Negative energy is not surprising--- it just means that there is an attractive force (and zero potential at infinity), so that the potential energy is less than when the objects are far apart. In this respect, both Casimir and gravity have negative energies. This energy is an energy difference between two configurations.
The total energy in the Casimir system is still positive, it is just less than if you take the two plates to infinity. Similarly, the total energy in a gravitating system is also positive, but when objects are close, it is less than the energy than when they are far. This is the negative energy in gravity.

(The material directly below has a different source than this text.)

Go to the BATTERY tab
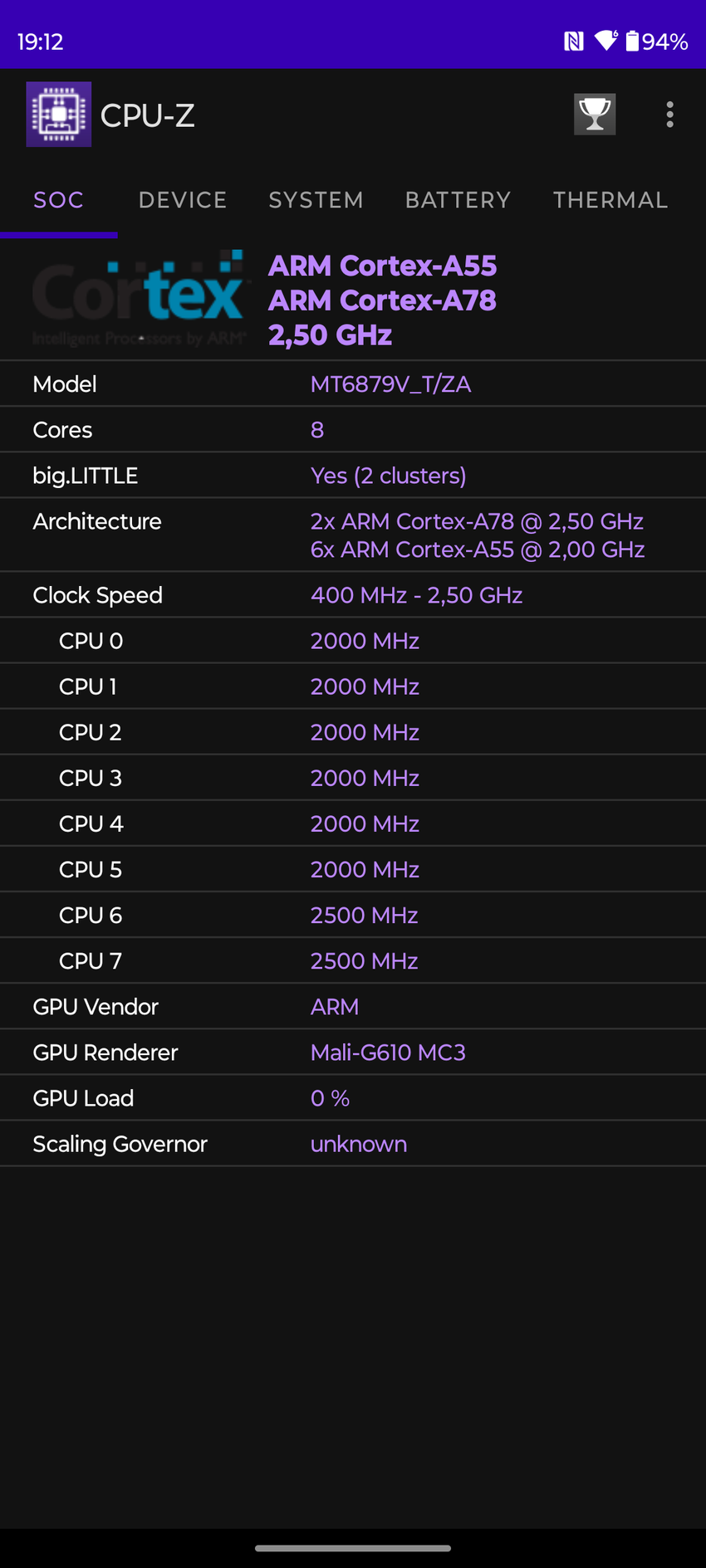This screenshot has width=706, height=1568. [x=458, y=200]
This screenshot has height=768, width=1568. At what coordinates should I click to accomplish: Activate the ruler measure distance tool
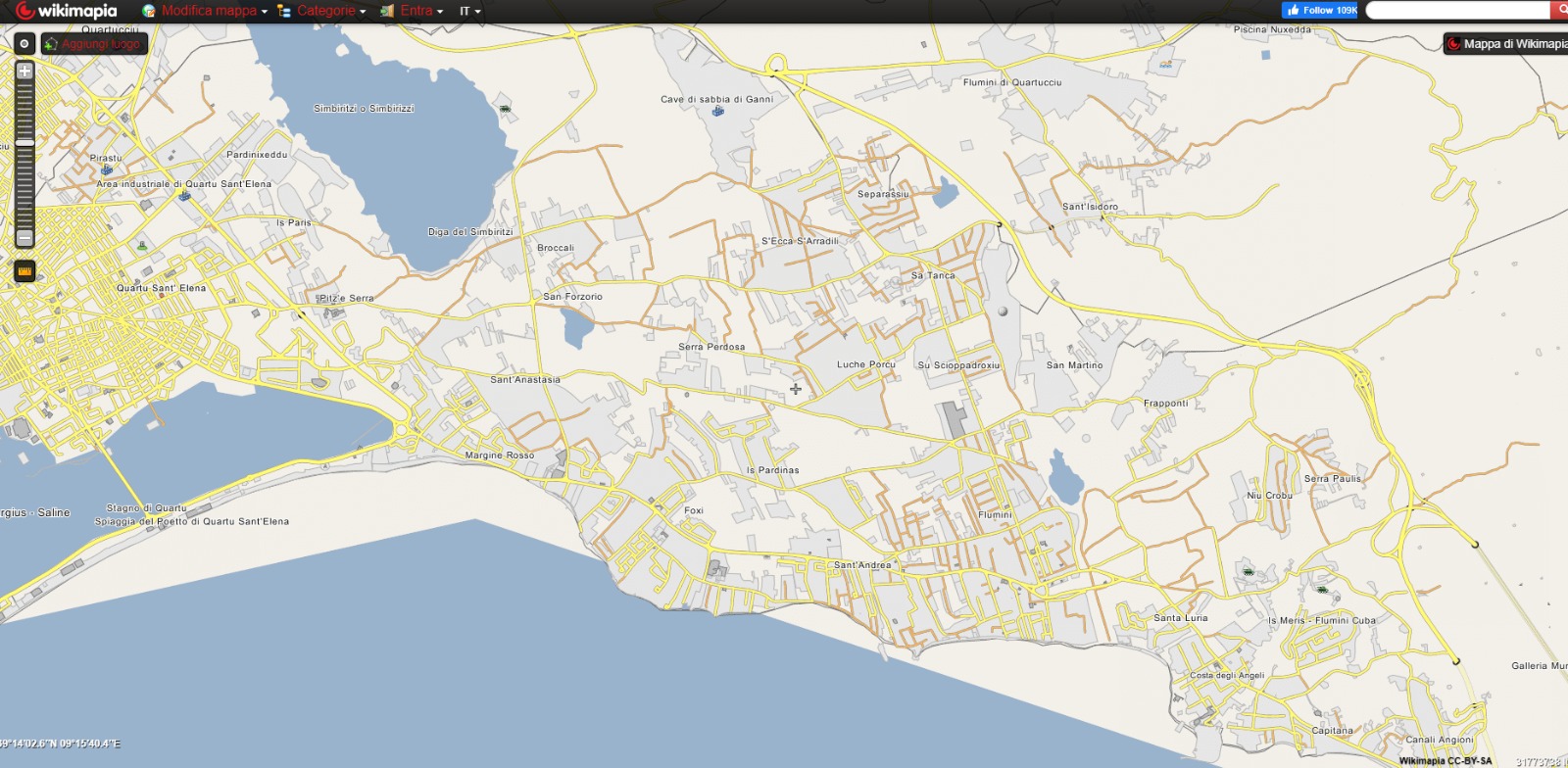click(24, 271)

For the case of Casimir forces, there are two ways to view it. The more primitive way is to consider the fluctuating polarizations in a quantum system that lead to attractive forces. These attractions come in two types, depending on the ratio of the distance to (c times) the orbital period of the electrons (the difference in energy levels converted into a time):
- London forces: when the atoms are significantly closer together than the wavelength of light that they would emit between the first excited state and the ground state, the electromagnetic interaction is instantaneous Coulomb interaction. The Coulomb interaction correlates the charge fluctuations on the two atoms so that they tend to be polarized in the same direction, and this correlated polarization leads to a $1/r^6$ attractive force between points separated by a distance r, or a $1/r^4$ force between two sheets separated by distance r.
- Van-Der-Waals forces: When the atoms are further than the typical wavelength of light, the electrostatic force is no longer instantaneous, and the correlated force is weaker than you get from the statically correlated system. The force falls off as $1/r^7$ for points, and $1/r^5$ for sheets. This calculation is harder than the previous one, but when Casimir calculated the effect, it revealed itself to be more universal than the London-forces, it looked like it doesn't care as much about the energy levels, that it only depends on polarizability of each object separately.

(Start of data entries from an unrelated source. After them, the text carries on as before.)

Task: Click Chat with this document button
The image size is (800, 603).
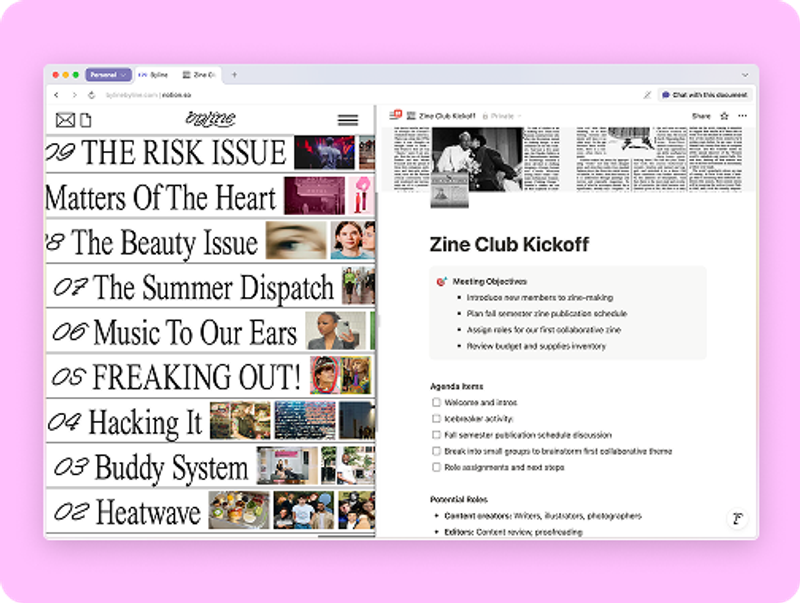Action: (x=705, y=95)
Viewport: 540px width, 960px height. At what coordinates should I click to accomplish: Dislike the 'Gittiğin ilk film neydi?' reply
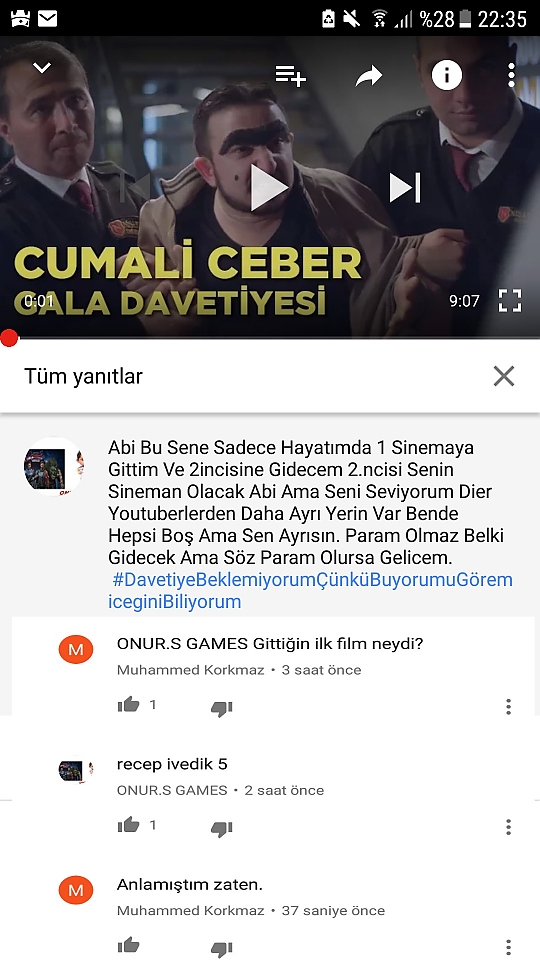[222, 708]
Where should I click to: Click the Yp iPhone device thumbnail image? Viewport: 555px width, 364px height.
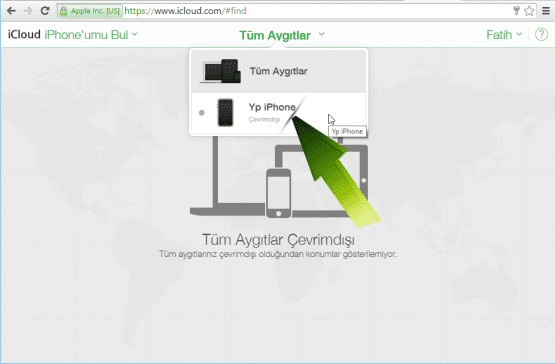click(225, 112)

Bohr suggested to Casimir that the universality could be understood because the attraction was due to the correlations in the quantum field surrounding the materials, and that he should calculate the force only by the vacuum energy in the surrounding field modes. This calculation works, and produces the correct form of the Van-Der-Waals force, and explains the universality.
But the effect is not hard to understand--- the Casimir effect is the Van-der-Waals attraction between two plates separated by a distance large enough so that retardation effects are important. In Dirac gauge, you have electrostatic forces and photons, and the electrostatic force is not important, and the photon vacuum energy reduction is just due to the different photon modes that are allowed at different distances.
This is not mysterious, and it shouldn't be presented as mysterious. But it is a source of endless pseudoscience about machines that extract vacuum energy. The Casimir force doesn't allow you to extract any more energy than any other attractive effective interaction.